At the 2019 National Safety Council (NSC) Congress & Expo in San Diego, California, Emily Whitcomb, Senior Program Manager of NSC, and Lori Guasta, Vice President, Consulting Services and Research for Predictive Safety SRP, Inc., spoke about fatigue in the workplace and how to manage this significant but largely unrecognized hazard.
According to the NSC, 40 percent of the U.S. workforce is sleep-deprived. Fatigue can have physical and mental effects on an individual, such as slower reaction times and poor decision-making, and adverse health effects, including a higher risk for obesity and heart disease. At work, fatigue decreases productivity and increases the risk of errors, accidents, and injuries. Despite the obvious effects, fatigue is often an unrecognized hazard in the workplace because employees may be unaware of their level of impairment due to fatigue and reluctant to report it for fear of being tagged as lazy.
Management of fatigue in the workplace is not an easy task because fatigue effects every individual differently, and the effects can vary from day to day, but the NSC has developed a framework for a fatigue risk management plan (FRMP) to help companies get started. NSC’s FRMP consists of the following elements:
- Education and training. Employees and supervisors throughout the organization must be aware of the risks of fatigue and educated on strategies to get proper rest.
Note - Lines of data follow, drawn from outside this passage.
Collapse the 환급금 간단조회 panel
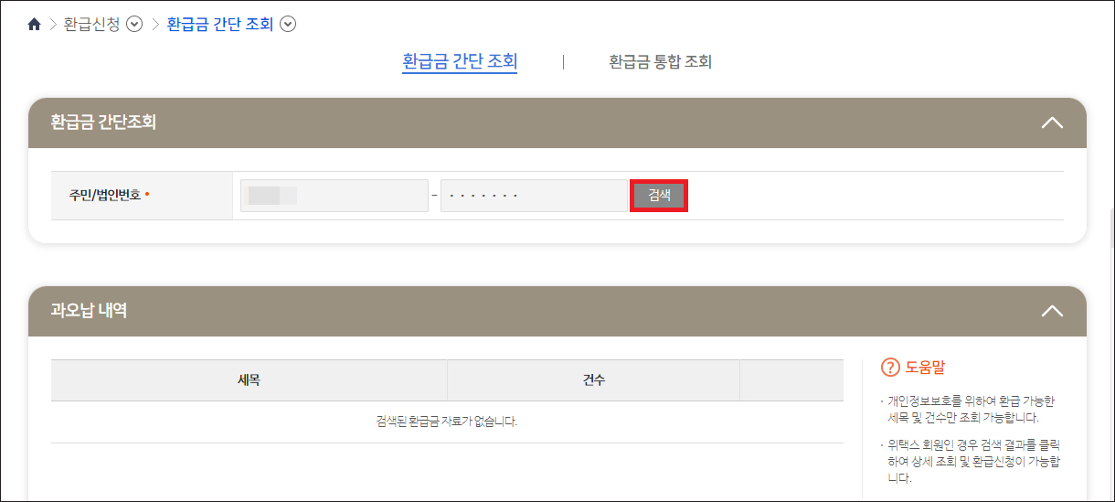 click(1052, 123)
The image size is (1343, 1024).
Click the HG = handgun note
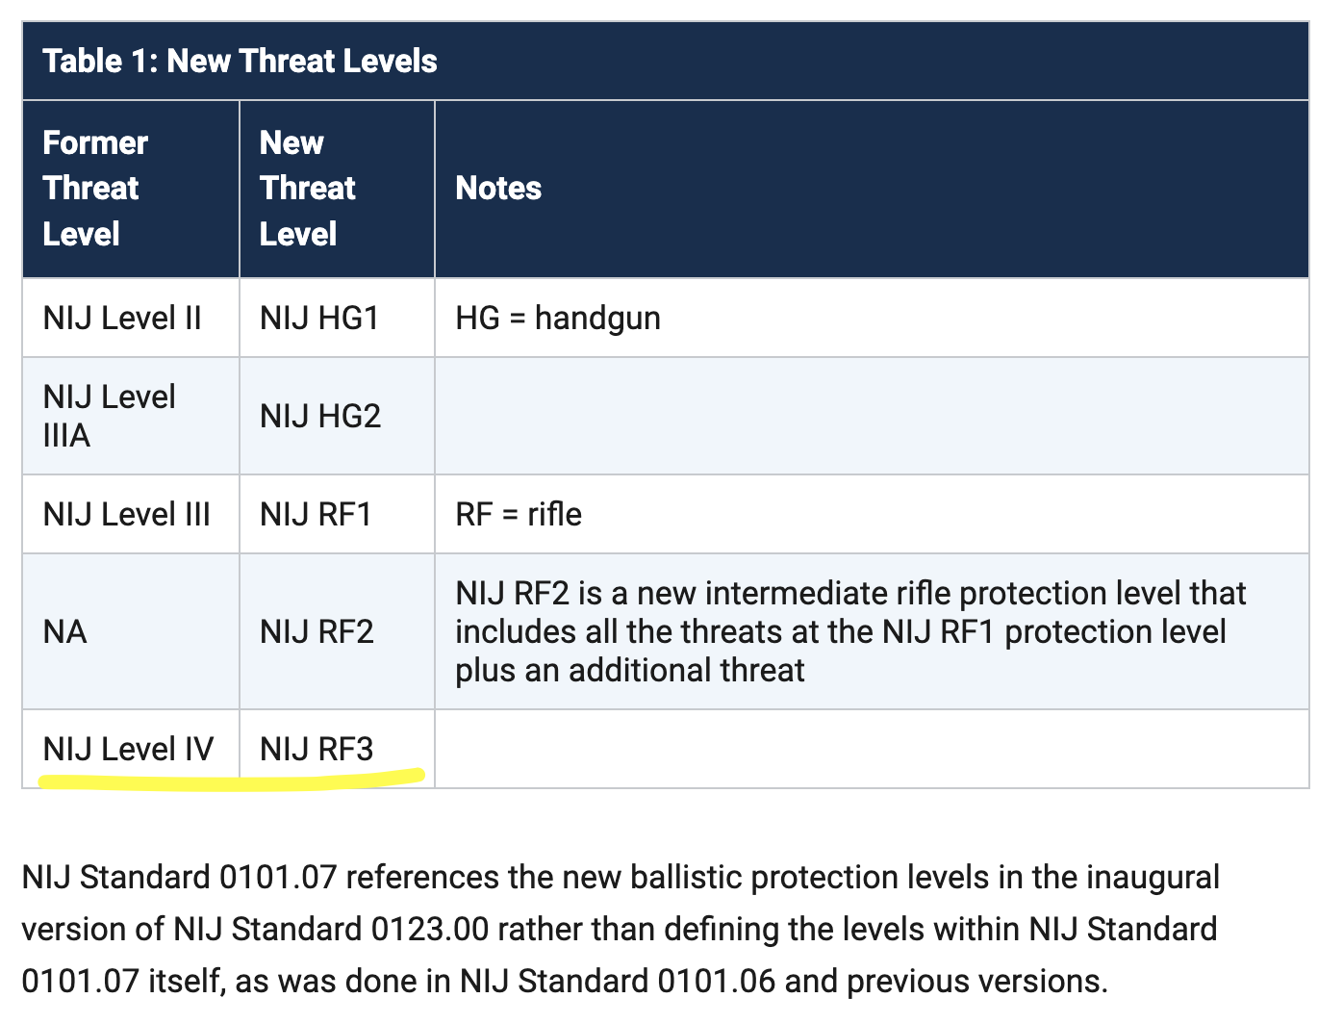tap(558, 318)
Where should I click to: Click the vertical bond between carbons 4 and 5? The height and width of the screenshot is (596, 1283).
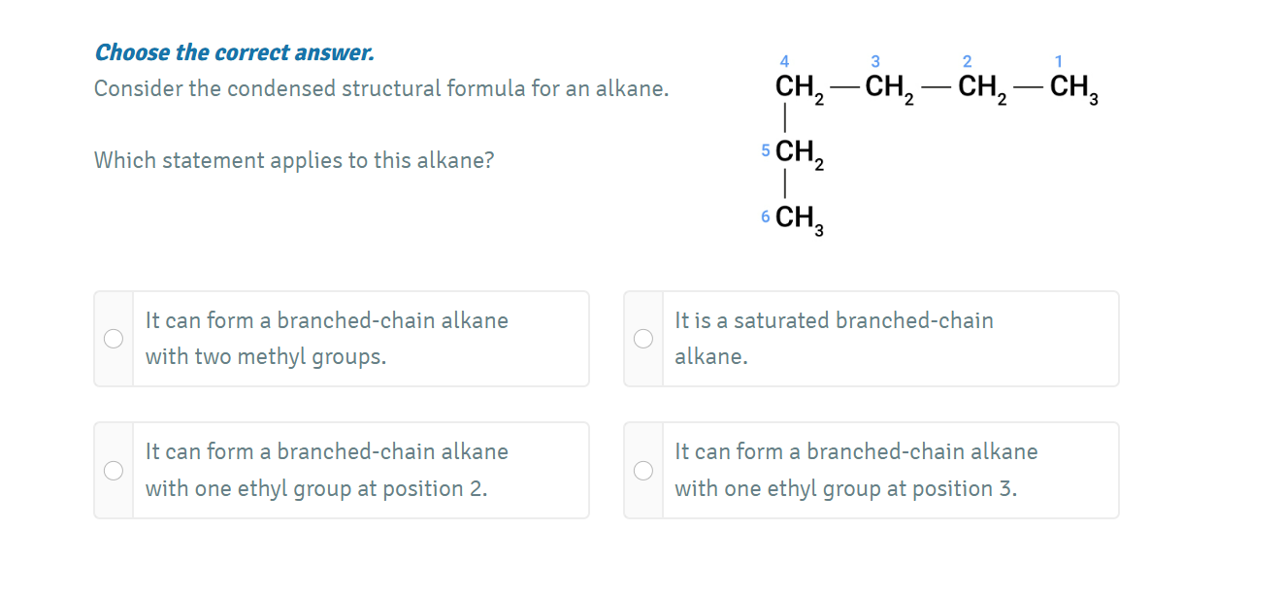coord(784,120)
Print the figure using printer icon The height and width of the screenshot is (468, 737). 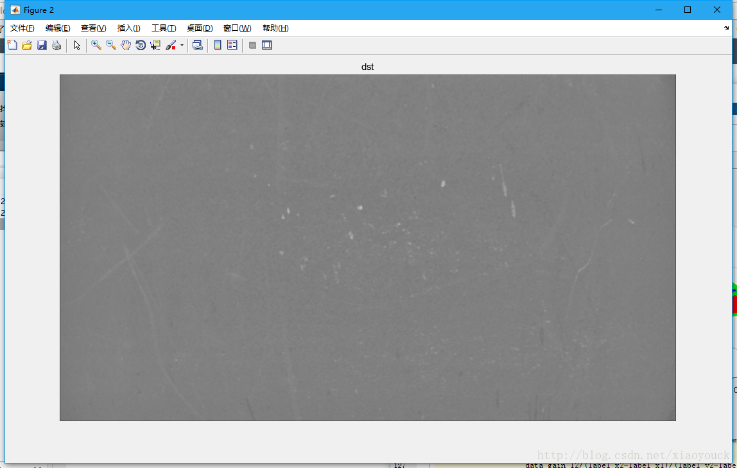pyautogui.click(x=56, y=45)
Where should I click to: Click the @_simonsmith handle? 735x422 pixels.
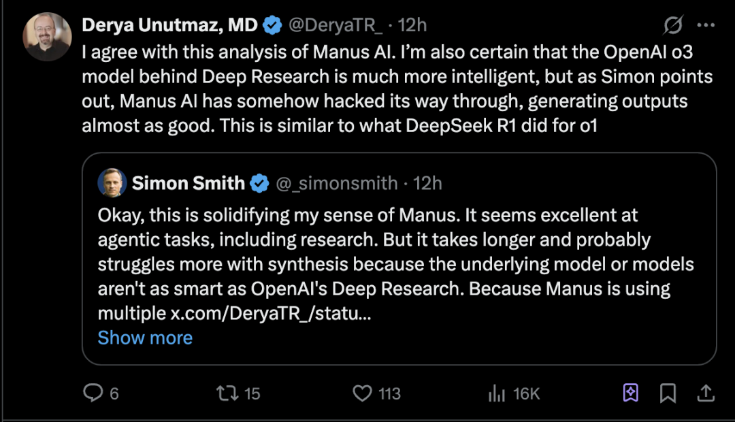(336, 182)
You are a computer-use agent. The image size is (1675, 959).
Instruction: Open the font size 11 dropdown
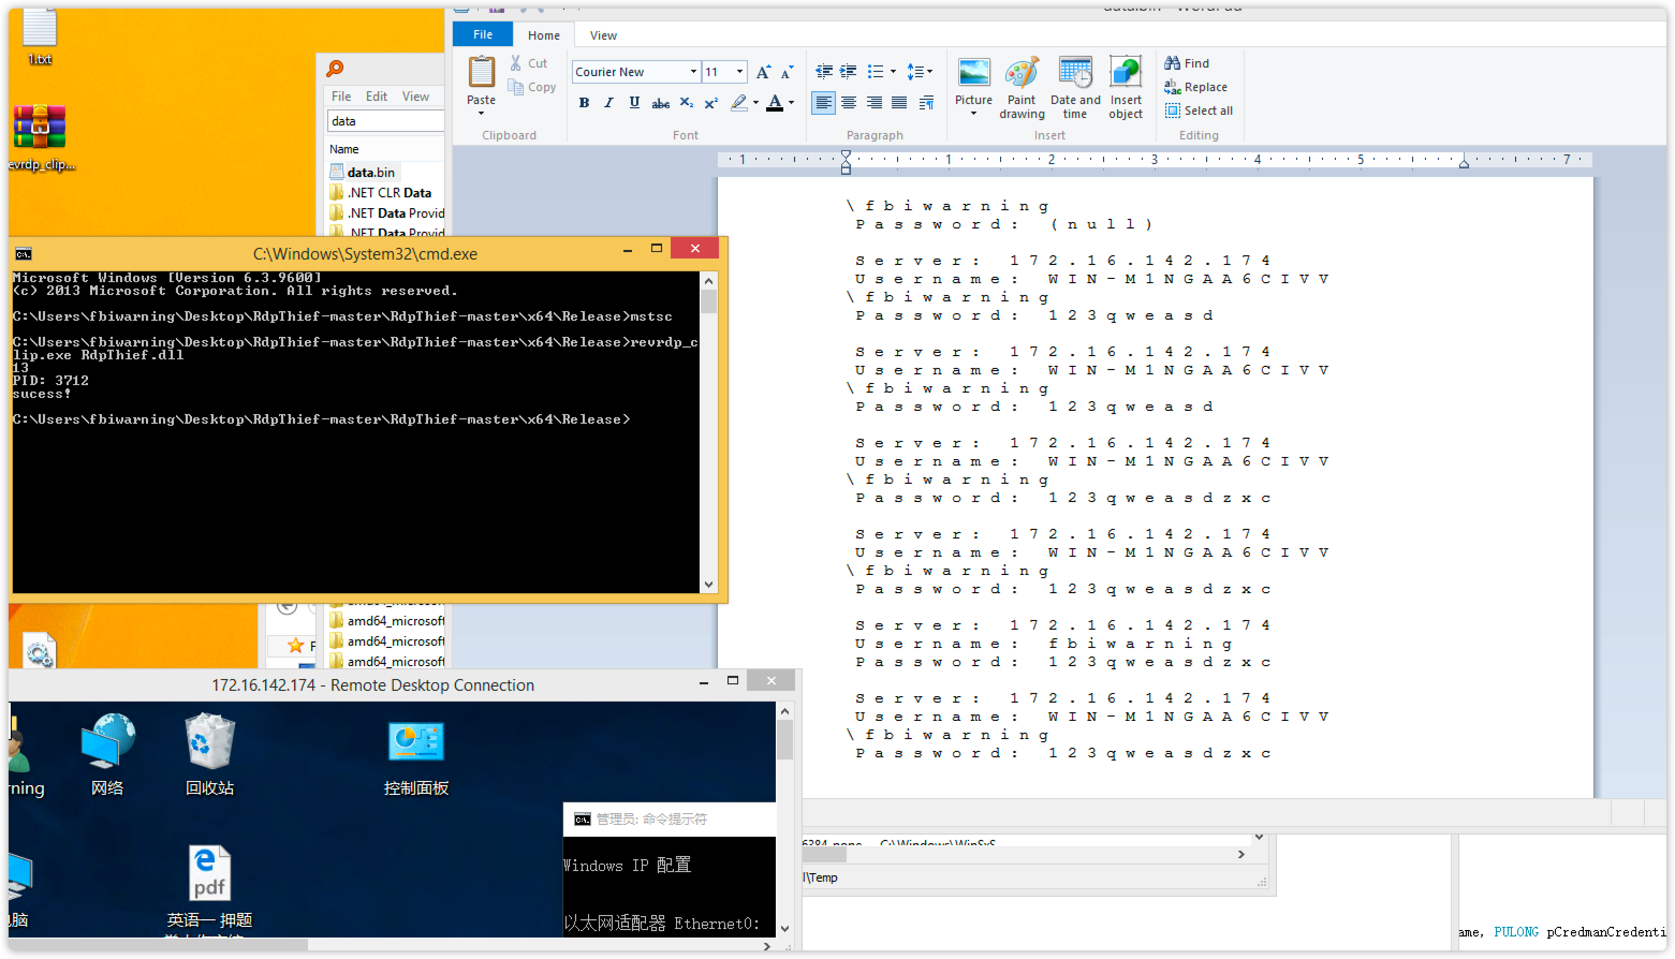740,72
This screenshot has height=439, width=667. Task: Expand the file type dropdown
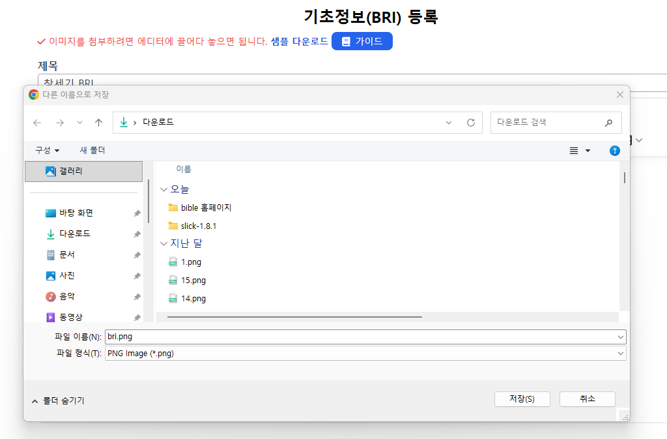pyautogui.click(x=620, y=354)
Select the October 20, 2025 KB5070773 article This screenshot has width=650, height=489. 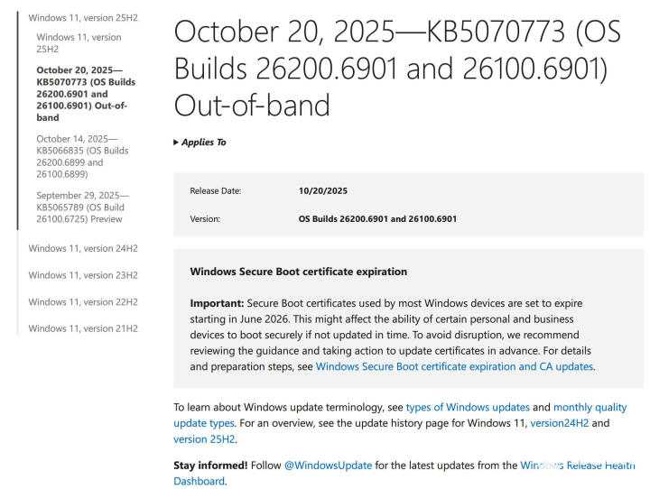[81, 94]
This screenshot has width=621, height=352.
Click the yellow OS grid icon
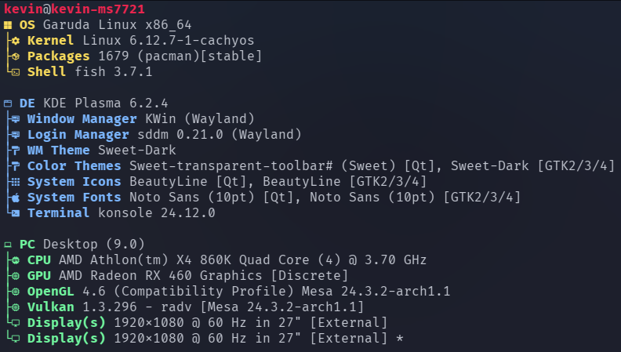point(8,25)
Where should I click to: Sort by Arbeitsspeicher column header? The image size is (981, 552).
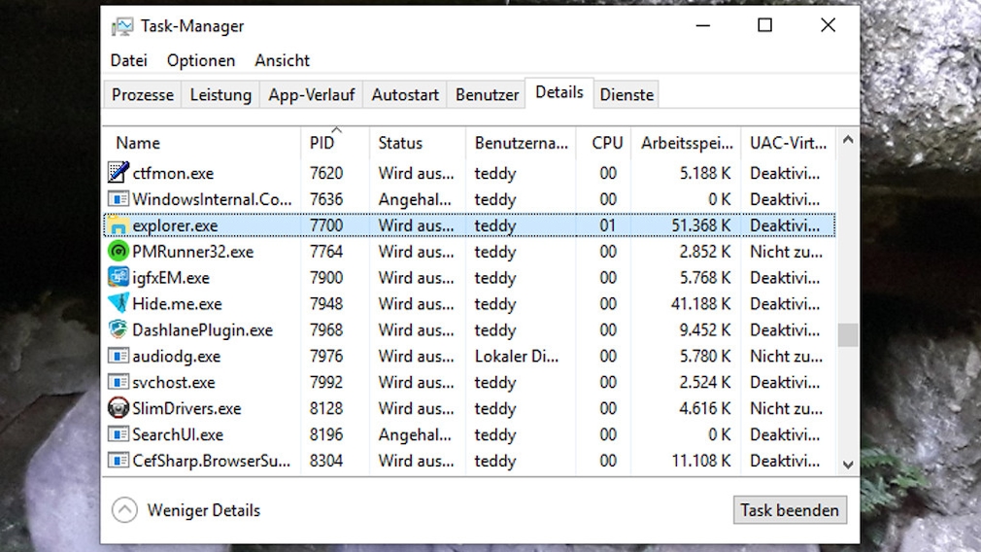[x=686, y=143]
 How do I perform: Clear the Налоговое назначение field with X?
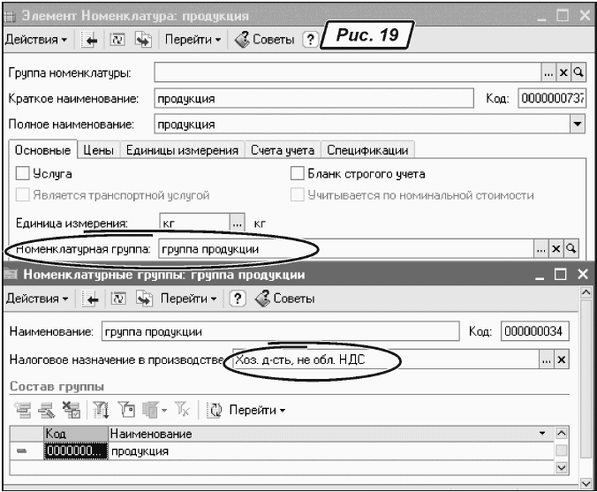(561, 360)
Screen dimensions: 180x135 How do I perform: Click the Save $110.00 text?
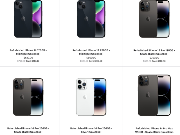tap(33, 61)
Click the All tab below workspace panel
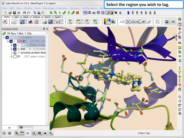This screenshot has width=184, height=138. 9,127
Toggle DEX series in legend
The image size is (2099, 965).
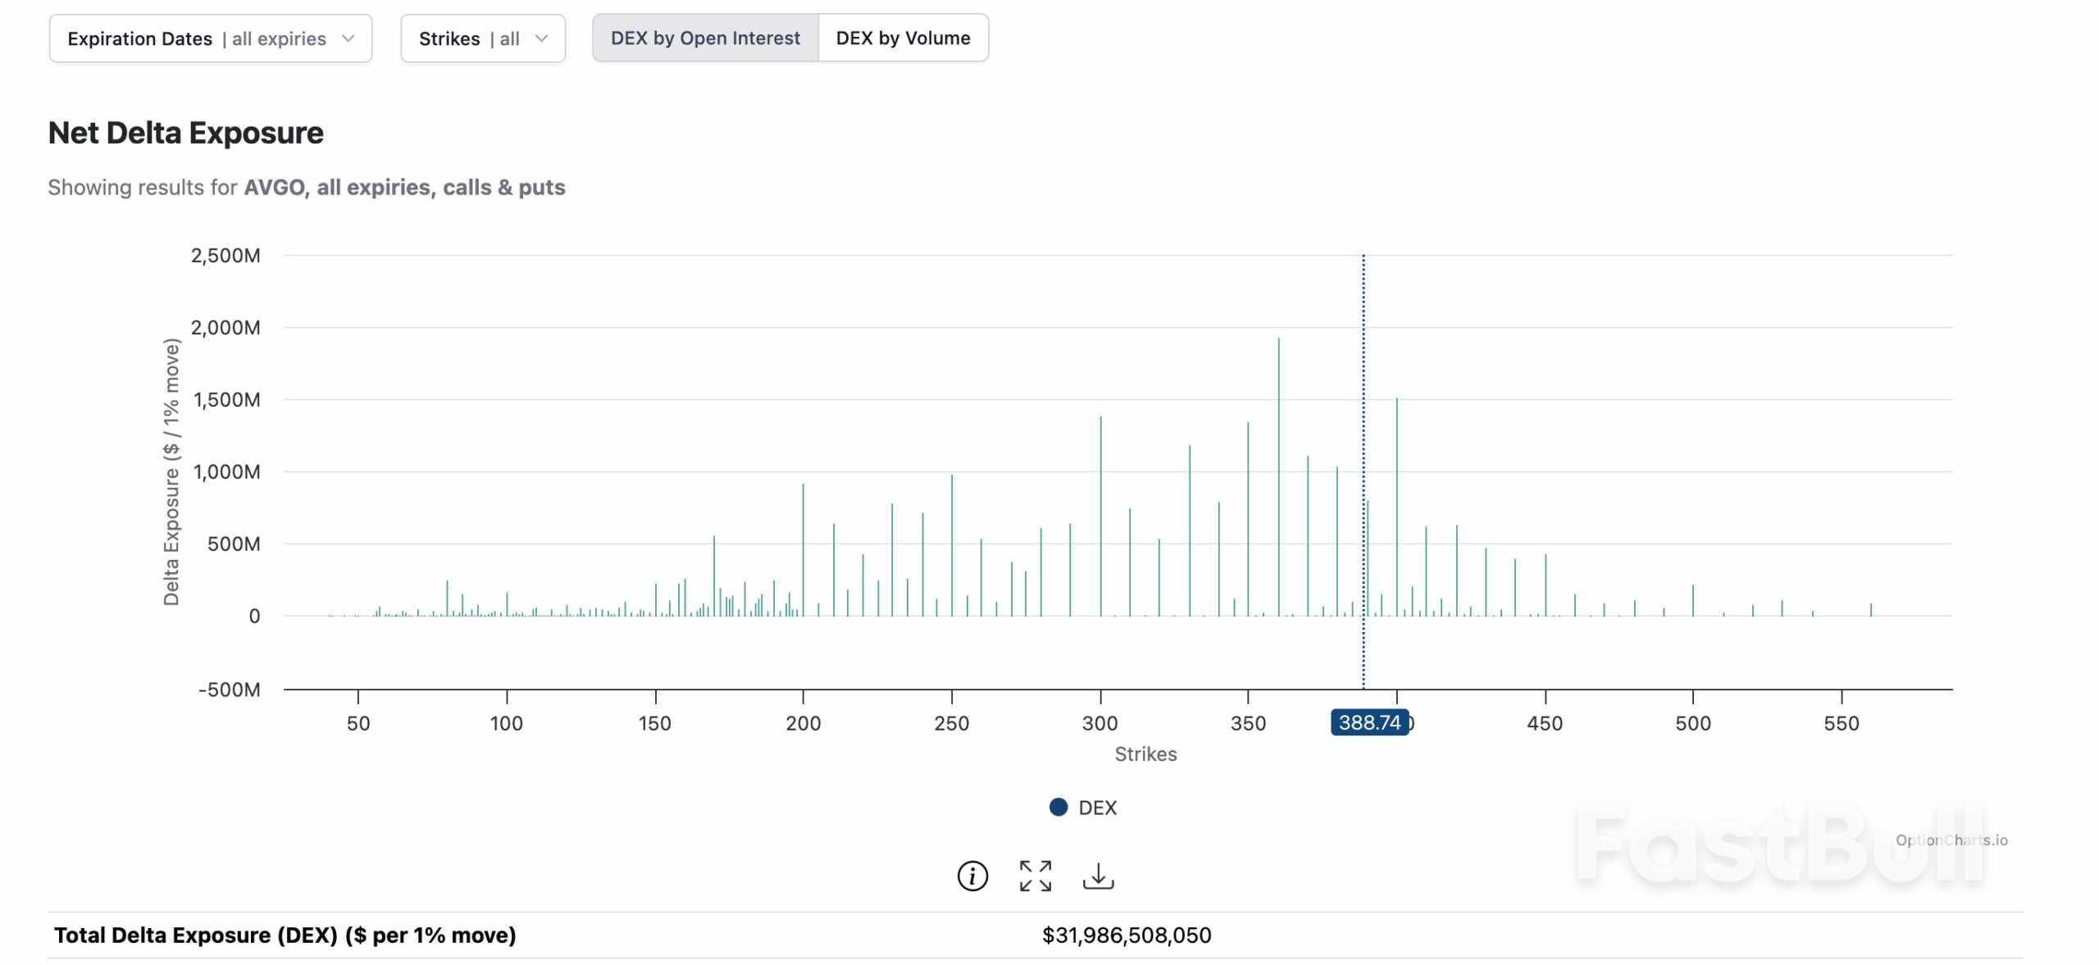(1097, 808)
- Policies and practices. Organizations must have a point of contact within the company who is designated to deal with fatigue management, and policies must be developed for both work and rest schedules. Implementing software tools that optimize schedules to minimize fatigue may be a worthwhile investment.
- Shared responsibility. The employer and employees must commit to the idea that managing fatigue is a shared responsibility. Employers must schedule properly, educate and communicate with employees, and allow employees to report fatigue without fear of discipline. In return, employees have an obligation to do what is necessary to report to work rested and fit for work, know their limits, and report fatigue within the mechanisms set up by the employer.
- Fatigue mitigation. There are actions that can be taken to mitigate fatigue, such as avoiding extreme temperatures, dim lighting, and loud environments.
- Data-driven programs and continuous improvement. Employers need to seek feedback from employees on the effectiveness of mitigation methods. Modification of incident reports to evaluate the possibility that fatigue may have played a role in the incident (e.g., a 72-hour lookback on the actions of all individuals involved) could be another excellent data source.
The hazard of fatigue is real. If your company has shift workers or employees working consecutive days of extra-long shifts, fatigue is a hazard that you can no longer leave unrecognized. Begin implementing a FRMP to positively impact the safety and wellness of your workforce.